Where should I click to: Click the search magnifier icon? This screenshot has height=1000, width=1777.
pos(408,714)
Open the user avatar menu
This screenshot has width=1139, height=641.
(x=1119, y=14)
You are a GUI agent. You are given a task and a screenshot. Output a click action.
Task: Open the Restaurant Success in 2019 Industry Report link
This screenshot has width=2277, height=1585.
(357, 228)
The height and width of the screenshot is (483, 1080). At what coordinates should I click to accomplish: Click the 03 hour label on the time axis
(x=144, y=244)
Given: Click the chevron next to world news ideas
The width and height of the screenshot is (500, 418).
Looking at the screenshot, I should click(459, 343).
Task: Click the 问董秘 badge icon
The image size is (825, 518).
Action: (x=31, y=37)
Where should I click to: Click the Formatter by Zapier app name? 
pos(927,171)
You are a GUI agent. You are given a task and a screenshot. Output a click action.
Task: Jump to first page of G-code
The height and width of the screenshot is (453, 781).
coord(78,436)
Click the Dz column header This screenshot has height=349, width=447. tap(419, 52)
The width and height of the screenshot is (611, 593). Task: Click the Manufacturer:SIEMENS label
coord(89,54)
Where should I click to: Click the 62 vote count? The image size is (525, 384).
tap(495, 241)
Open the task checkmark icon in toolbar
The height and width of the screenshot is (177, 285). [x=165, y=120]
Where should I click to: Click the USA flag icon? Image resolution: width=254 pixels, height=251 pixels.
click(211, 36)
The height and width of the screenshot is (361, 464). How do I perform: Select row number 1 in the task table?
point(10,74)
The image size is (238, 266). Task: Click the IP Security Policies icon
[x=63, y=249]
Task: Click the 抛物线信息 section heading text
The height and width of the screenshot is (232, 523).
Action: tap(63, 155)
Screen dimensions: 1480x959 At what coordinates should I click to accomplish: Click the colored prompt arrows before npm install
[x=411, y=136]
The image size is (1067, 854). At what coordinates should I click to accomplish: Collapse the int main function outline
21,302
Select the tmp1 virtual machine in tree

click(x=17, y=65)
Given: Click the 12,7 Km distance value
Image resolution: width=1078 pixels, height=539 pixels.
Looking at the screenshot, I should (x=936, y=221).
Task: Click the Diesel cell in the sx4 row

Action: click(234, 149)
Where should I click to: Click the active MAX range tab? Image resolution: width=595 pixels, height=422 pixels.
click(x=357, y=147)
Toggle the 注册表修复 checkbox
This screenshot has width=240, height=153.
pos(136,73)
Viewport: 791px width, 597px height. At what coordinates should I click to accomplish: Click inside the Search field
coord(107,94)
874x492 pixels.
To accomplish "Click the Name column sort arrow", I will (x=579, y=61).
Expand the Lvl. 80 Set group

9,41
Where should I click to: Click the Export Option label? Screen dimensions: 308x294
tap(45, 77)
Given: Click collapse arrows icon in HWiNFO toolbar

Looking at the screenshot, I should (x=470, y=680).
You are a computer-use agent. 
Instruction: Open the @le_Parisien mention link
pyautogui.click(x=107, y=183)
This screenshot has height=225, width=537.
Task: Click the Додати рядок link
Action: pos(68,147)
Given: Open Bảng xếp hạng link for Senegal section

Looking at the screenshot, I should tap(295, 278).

Aim:
Revise the material starting at the line that contains "Task: Click the 问董秘 badge icon" and ending at the line that contains "Looking at the screenshot, I should (x=936, y=221)." by changing "distance value" to "distance label", with nothing else altered. Reproduce only that stretch of lines.

Finished task:
Task: Click the 问董秘 badge icon
The image size is (825, 518).
Action: (x=31, y=37)
Where should I click to: Click the Formatter by Zapier app name? 
pos(927,171)
You are a GUI agent. You are given a task and a screenshot. Output a click action.
Task: Jump to first page of G-code
The height and width of the screenshot is (453, 781).
coord(78,436)
Click the Dz column header This screenshot has height=349, width=447. tap(419, 52)
The width and height of the screenshot is (611, 593). Task: Click the Manufacturer:SIEMENS label
coord(89,54)
Where should I click to: Click the 62 vote count? The image size is (525, 384).
tap(495, 241)
Open the task checkmark icon in toolbar
The height and width of the screenshot is (177, 285). [x=165, y=120]
Where should I click to: Click the USA flag icon? Image resolution: width=254 pixels, height=251 pixels.
click(211, 36)
The height and width of the screenshot is (361, 464). How do I perform: Select row number 1 in the task table?
point(10,74)
The image size is (238, 266). Task: Click the IP Security Policies icon
[x=63, y=249]
Task: Click the 抛物线信息 section heading text
The height and width of the screenshot is (232, 523).
Action: tap(63, 155)
Screen dimensions: 1480x959 At what coordinates should I click to accomplish: Click the colored prompt arrows before npm install
[x=411, y=136]
The image size is (1067, 854). At what coordinates should I click to accomplish: Collapse the int main function outline
21,302
Select the tmp1 virtual machine in tree

click(x=17, y=65)
Given: Click the 12,7 Km distance label
Image resolution: width=1078 pixels, height=539 pixels.
Looking at the screenshot, I should (x=936, y=221).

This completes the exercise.